The genetic basis for DMD has been determined (Wagner, 2002; Lovering et al., 2005; McNally and Pytel, 2007), but the mechanisms responsible for the progressive decrease in muscle specific force and increased susceptibility to injury are still being clarified. The increased force loss after injury is hypothesized to be due to structural weakness of the muscle fiber cytoskeleton or changes in signaling secondary to the loss of dystrophin (Lovering et al., 2009).

Bidirectional communication between muscle fibers and motor neurons is extremely important for maintenance of the neuromuscular apparatus (Grinnell, 1995). Effective neurotransmission depends upon the regular arrangement of postsynpatic AChRs and proper alignment between the terminal bouton and underlying motor endplate. The absence of dystrophin causes motor endplate fragmentation as evidenced by staining of AChRs, but dystrophin (Kong and Anderson, 1999) is not required for the formation and clustering of AChRs. In addition to muscle-dependent changes in the motor endplate, neuron-dependent mechanisms are also involved in the changes in acetylcholine receptor distribution in young dystrophic muscles (Marques et al., 2007).

Motor endplate fragmentation is typical in adult dystrophic mice and, although some have suggested that the altered morphology is secondary to the destabilization of the sarcolemma and cytoskeleton in mdx muscle (Banks et al., 2009), others suggest that the disrupted morphology is the consequence of myofiber degeneration and regeneration (Minatel et al., 2001; Li et al., 2011). Axonal sprouts are induced in the presence of regenerating muscle fibers (van Mier and Lichtman, 1994) and because cycles of degeneration-regeneration occur in patients with DMD and in mdx mice, the incidence of sprouting is expected to be higher in dystrophic motor neurons. While there is an increase in the amount of intra-terminal and extra-terminal sprouting during the normal course of the disease in the mdx mice (Lyons and Slater, 1991), no collateral axonal sprouting has been reported in DMD patients (Coërs and Telerman-Toppet, 1977). Santo et al. have suggested that such findings, i.e., a reduced or absent axonal sprouting capacity in muscular dystrophy, could partially underlie the poor functional recovery seen after cell-based therapies (Santo Neto et al., 2003).
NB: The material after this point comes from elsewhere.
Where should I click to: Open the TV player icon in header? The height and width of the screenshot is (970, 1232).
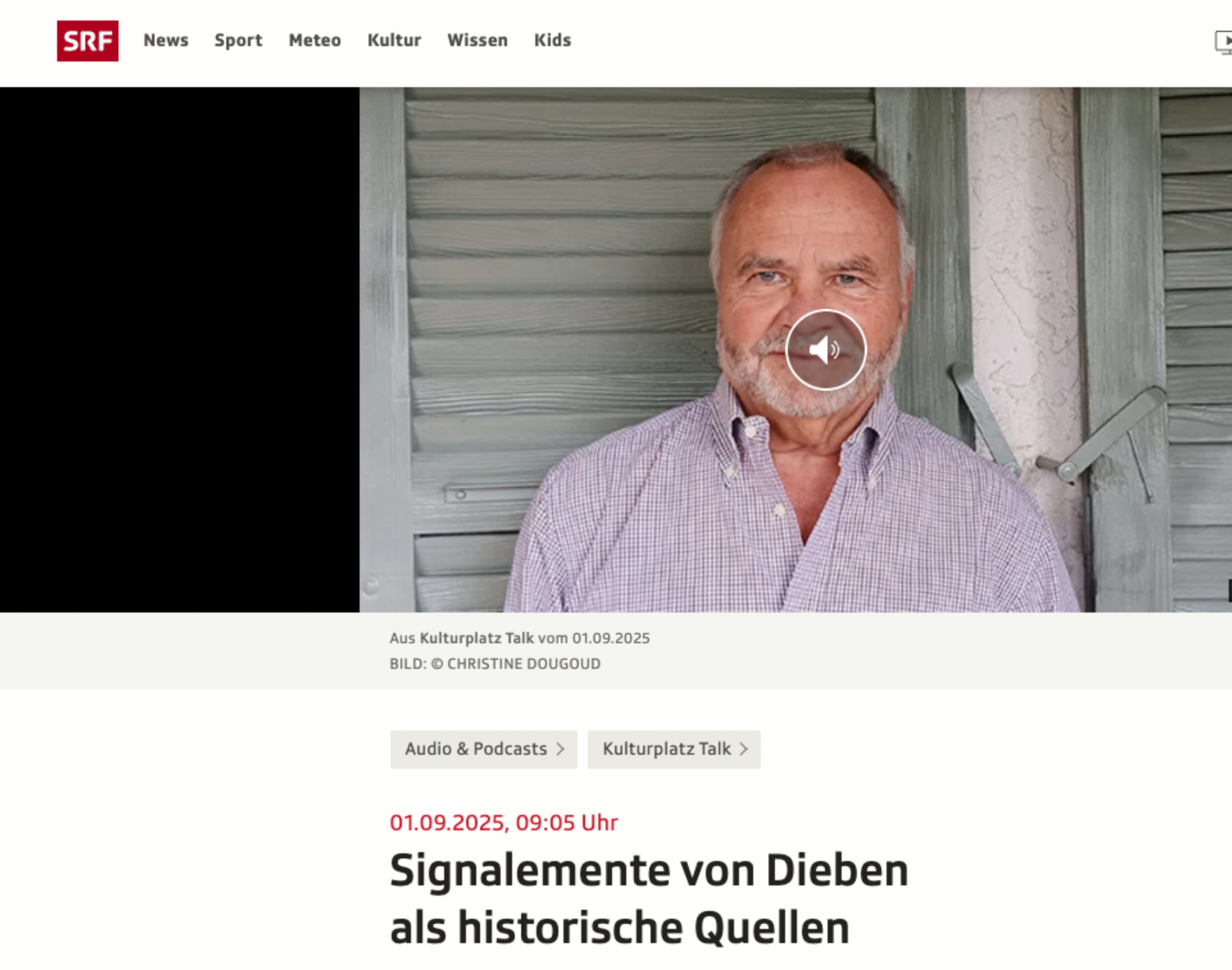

Interestingly, our data are also consistent with a more active neuronal role in NMJ fragmentation and remodeling, beyond the passive compensatory response to cyclic muscle degeneration implied in the above studies. Indeed, several studies reveal a strikingly similar fragmentation phenotype in response to denervation in the absence of cyclic muscle degeneration-regeneration, including damage to the nerve cell body (Kuromi and Kidokoro, 1984), peripheral nerve injury (Apel et al., 2009), or age-dependent denervation (Valdez et al., 2010). Further, the delivery of certain truncated dystrophins and resulting rescue of muscle degeneration, does not prevent NMJ fragmentation in mdx mice (Banks et al., 2009).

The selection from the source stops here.